EPIDEMIOLOGICAL CHARACTERISTICS OF CHICKEN OVC
A woman’s risk for developing OVC has been associated with the number of ovulations in her lifetime[52] which can be affected by pregnancy and oral contraceptive use. A woman who has never been pregnant and did not use birth control could in theory ovulate at least 400 times over her lifetime. Women who use oral progestin-estrogen contraceptives can reduce their risk of OVC by as much as 50%.[53] Figure 2A (conceptually adapted from Noara et al.[54] and Silverthorn[55]) shows a cross sectional illustration of the human ovary. Ovulation in women occurs on average every 28 days with the promotion of primary follicles to egg release occurring over ~14 days.[55] The premise of the OSE-to-OVC is that the constant rupture and repair of the OSE during the course of ovulation gives rise to the majority of OVC cases. However, as previously noted there is increasing evidence to suggest that the fallopian epithelium contribute to the origin of OVC as they are in contact with the OSE. Figure 2B shows a cross-sectional illustration of the chicken ovary based on the ovulatory cycle of the bird[56]. Like in the human ovary, the chicken ovary has immature follicles and an OSE as shown in the H&E stained formalin fixed tissue images in Figure 2C and 2D from a healthy fully functional (egg-producing) bird. The mature follicle (Figure 2B: F1) is released into the oviduct where it forms into a mature egg in ~24–27 hours. During this time period, the F2 follicle moves into place where it can be released into the oviduct immediately after the F1 egg is produced. This cycle repeats itself every ~27 hours disrupting the OSE. The agricultural utility of a laying hen is typically limited to the first 1–2 years of the bird’s life wherein a bird can lay between 200–400 eggs. After 2 years of age, birds are removed from the egg-producing flock but they can continue to live several more years and produce another ~200 eggs. Thus, the number of ovulations in chickens and humans is comparable but the compressed ovulation cycle of ~28 days in humans versus ~27 hours in the chicken in theory gives rise to high rates of OVC over a narrower window of time relative to humans. However, it was noted by Auersperg[57] that the mouse, which does not typically develop spontaneous OVC at appreciable rates, can undergo multiple ovulations over a 2 year lifespan generating as many if not more insults to the ovary than in humans or chickens.

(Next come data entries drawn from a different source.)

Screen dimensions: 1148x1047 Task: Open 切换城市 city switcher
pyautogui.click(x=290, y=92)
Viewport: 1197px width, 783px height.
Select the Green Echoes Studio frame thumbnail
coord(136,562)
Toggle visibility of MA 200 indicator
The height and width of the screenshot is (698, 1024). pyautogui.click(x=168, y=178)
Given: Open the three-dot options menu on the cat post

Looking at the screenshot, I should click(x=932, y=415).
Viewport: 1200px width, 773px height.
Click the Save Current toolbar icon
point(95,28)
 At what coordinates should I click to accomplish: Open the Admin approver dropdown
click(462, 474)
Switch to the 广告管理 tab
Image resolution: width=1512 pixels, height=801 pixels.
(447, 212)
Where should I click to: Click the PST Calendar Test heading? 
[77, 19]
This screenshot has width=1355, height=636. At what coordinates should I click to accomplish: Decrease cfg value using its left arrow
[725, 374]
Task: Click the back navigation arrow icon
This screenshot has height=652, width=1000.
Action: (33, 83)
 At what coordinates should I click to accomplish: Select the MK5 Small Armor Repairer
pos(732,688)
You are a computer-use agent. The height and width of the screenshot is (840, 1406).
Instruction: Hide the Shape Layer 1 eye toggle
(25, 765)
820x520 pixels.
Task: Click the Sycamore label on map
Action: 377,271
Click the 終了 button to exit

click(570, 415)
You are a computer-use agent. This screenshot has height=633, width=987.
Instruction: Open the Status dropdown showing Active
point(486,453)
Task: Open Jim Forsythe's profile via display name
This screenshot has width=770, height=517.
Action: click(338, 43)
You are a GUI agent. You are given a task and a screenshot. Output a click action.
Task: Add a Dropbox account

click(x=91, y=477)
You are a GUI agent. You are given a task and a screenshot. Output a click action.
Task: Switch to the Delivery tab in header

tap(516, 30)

Fredrickson [24] monitored egg production from 2–7 years of age but found it was not associated with OVC prevalence. Barnes et al.[29] studied the effect of egg production on OVC prevalence in four hundred 3-year old birds where half were injected with the contraceptive medroxyprogesterone (Depo-Provera) three times over a 16 month period versus no injection for the control group. The treated birds produced fewer eggs and showed a 15% reduction in OVC risk. In a more recent study, Trevino et al.[34] looked at the prevalence of OVC in chickens as a function of progestin treatment. The results of the study showed that progestin treatment could reduce the risk of OVC in chickens by more than 90% compared with age-matched controls. Giles et al.[32] studied the prevalence of OVC in 33 mutant restricted ovulator (RO) birds and 31 wild-type (WT) siblings. The birds were studied over a 31-month period during which the WT birds produced an average of 422 ± 134 eggs and the RO birds produced 28 ± 66 eggs. Following necropsy, only one of the WT birds (3%) had developed OVC whereas 9 RO birds (27%) developed OVC strongly suggesting the lower ovulations gave rise to reduced risk of developing OVC. RO birds have lower progesterone levels but higher estrogen and gonadotropin levels in plasma compared with WT birds.[58] A higher progesterone level is protective whereas women with lower levels of estrogen and gonadotropins are at higher risk of developing OVC.[59]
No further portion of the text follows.